━━━━━ SOURCE PASSAGE ━━━━━
Additionally, we analyzed the distribution of the catalytic types of the known and predicted reactions (Figure S3). Hereafter, the first and second digits of the EC numbers are referred to as "EC class" and "EC subclass", respectively. In this analysis, we employed a strategy that "Similar pairs belong to a similar EC class and subclass" using Diff-common and Diff-only feature vectors. The accuracy of this method has not been strictly estimated, but this method was fairly simple and quick to overview the distribution of EC numbers for the vast numbers of compound pairs.
(a) EC classifications for known reactant pairs: EC classes and subclasses given for the KEGG reactant pairs were counted. When a reactant pair belongs to only one EC class or subclass, the EC class and subclass are given one count each. When a reactant pair belongs to more than one EC classes or EC subclasses, its count is divided. For example, if a reactant pair appears in the EC numbers EC 1.1.1.1, EC 1.2.3.4, EC 2.2.2.2 and EC 3.3.3.3, then EC1, EC2 and EC3 are given 0.5, 0.25 and 0.25 counts, respectively. EC1.1, EC1.2, EC2.2 and EC3.3 are given 0.25 counts each. The resulting pie chart represents the distribution of EC classifications for known reactant pairs (Figure S3a).
━━━━━ EXTRACTED MATERIAL ━━━━━
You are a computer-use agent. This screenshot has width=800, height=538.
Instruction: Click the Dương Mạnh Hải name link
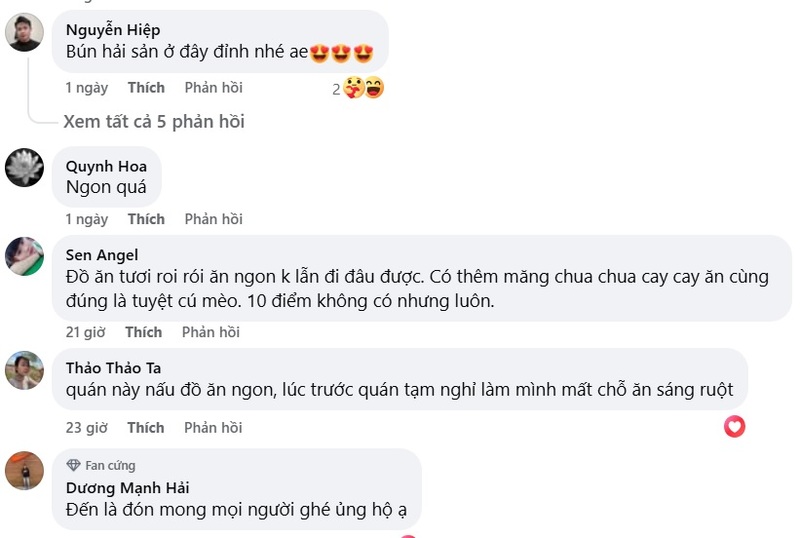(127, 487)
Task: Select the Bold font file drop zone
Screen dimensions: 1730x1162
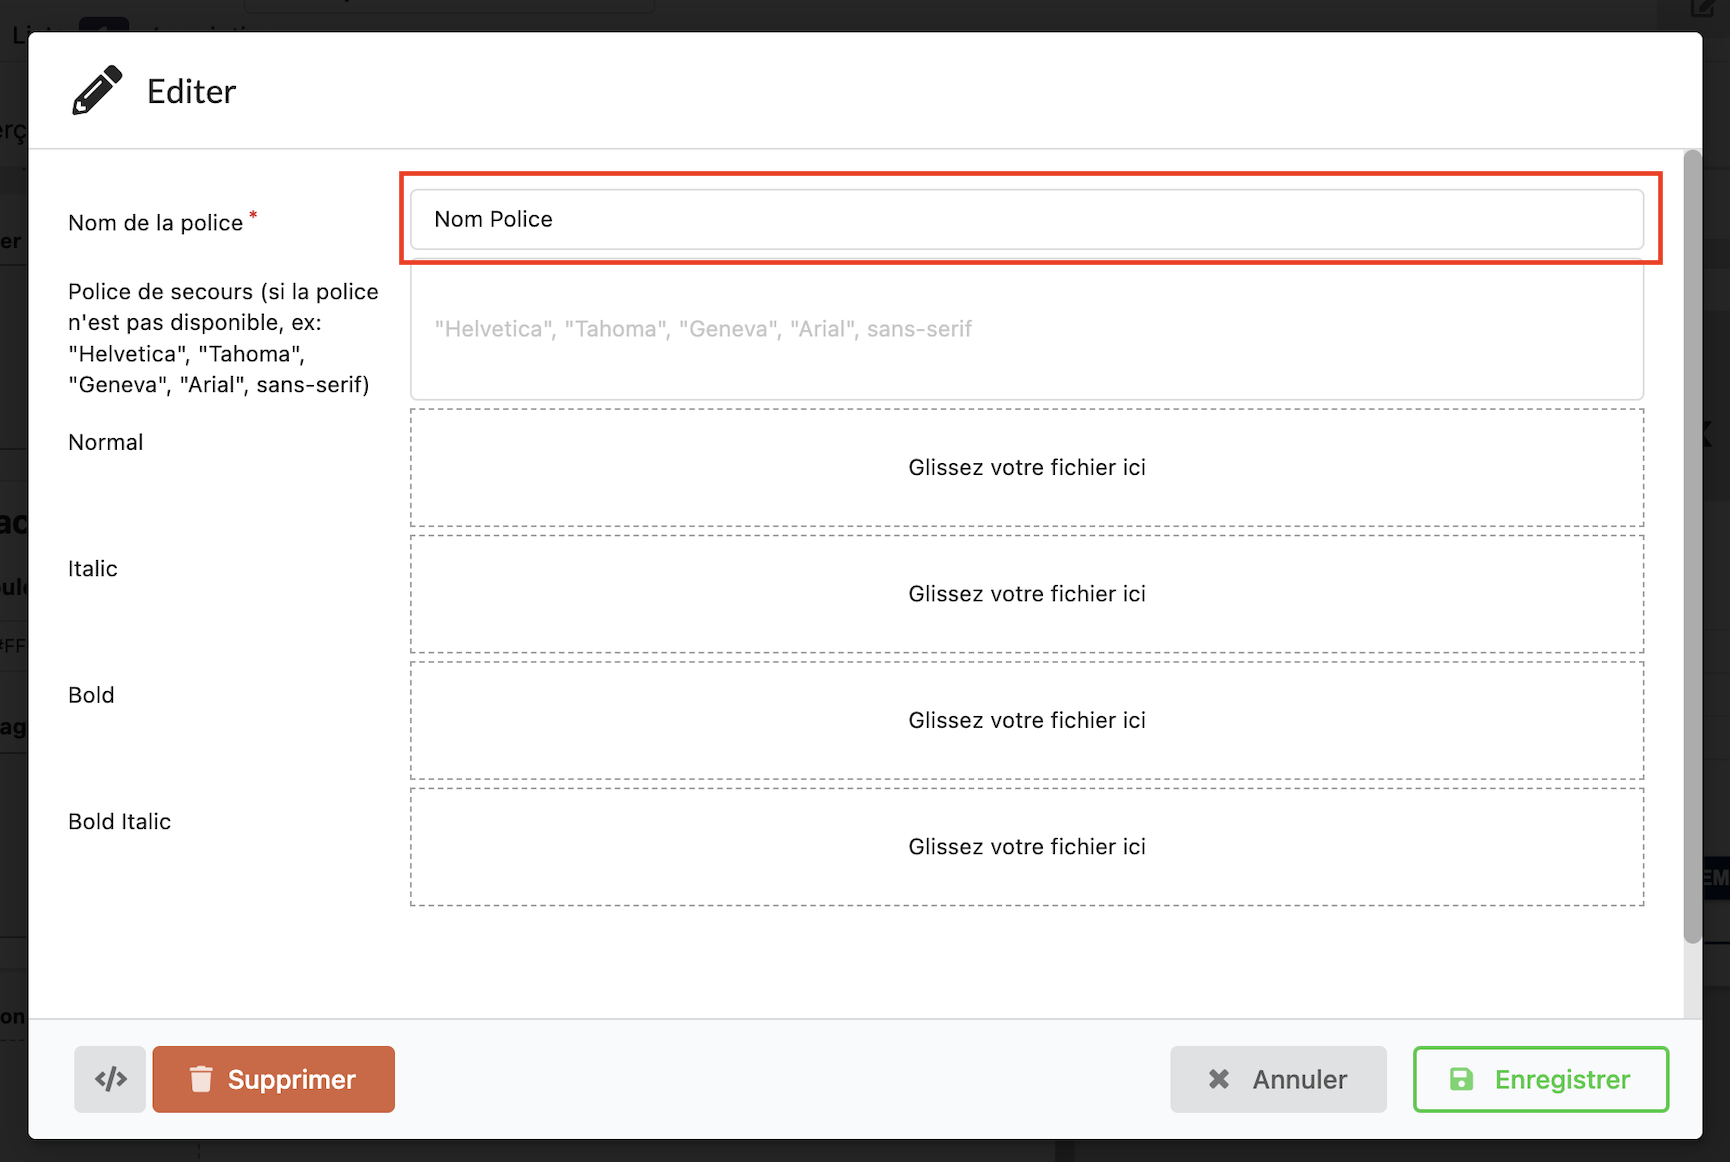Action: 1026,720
━━━━━
-- WHAT THE EXERCISE ASKS --
Please copy out the passage above on EC class and subclass distributions for reactant pairs, word for word and with every number and symbol unchanged.

-- TASK SOLUTION --
Additionally, we analyzed the distribution of the catalytic types of the known and predicted reactions (Figure S3). Hereafter, the first and second digits of the EC numbers are referred to as "EC class" and "EC subclass", respectively. In this analysis, we employed a strategy that "Similar pairs belong to a similar EC class and subclass" using Diff-common and Diff-only feature vectors. The accuracy of this method has not been strictly estimated, but this method was fairly simple and quick to overview the distribution of EC numbers for the vast numbers of compound pairs.
(a) EC classifications for known reactant pairs: EC classes and subclasses given for the KEGG reactant pairs were counted. When a reactant pair belongs to only one EC class or subclass, the EC class and subclass are given one count each. When a reactant pair belongs to more than one EC classes or EC subclasses, its count is divided. For example, if a reactant pair appears in the EC numbers EC 1.1.1.1, EC 1.2.3.4, EC 2.2.2.2 and EC 3.3.3.3, then EC1, EC2 and EC3 are given 0.5, 0.25 and 0.25 counts, respectively. EC1.1, EC1.2, EC2.2 and EC3.3 are given 0.25 counts each. The resulting pie chart represents the distribution of EC classifications for known reactant pairs (Figure S3a).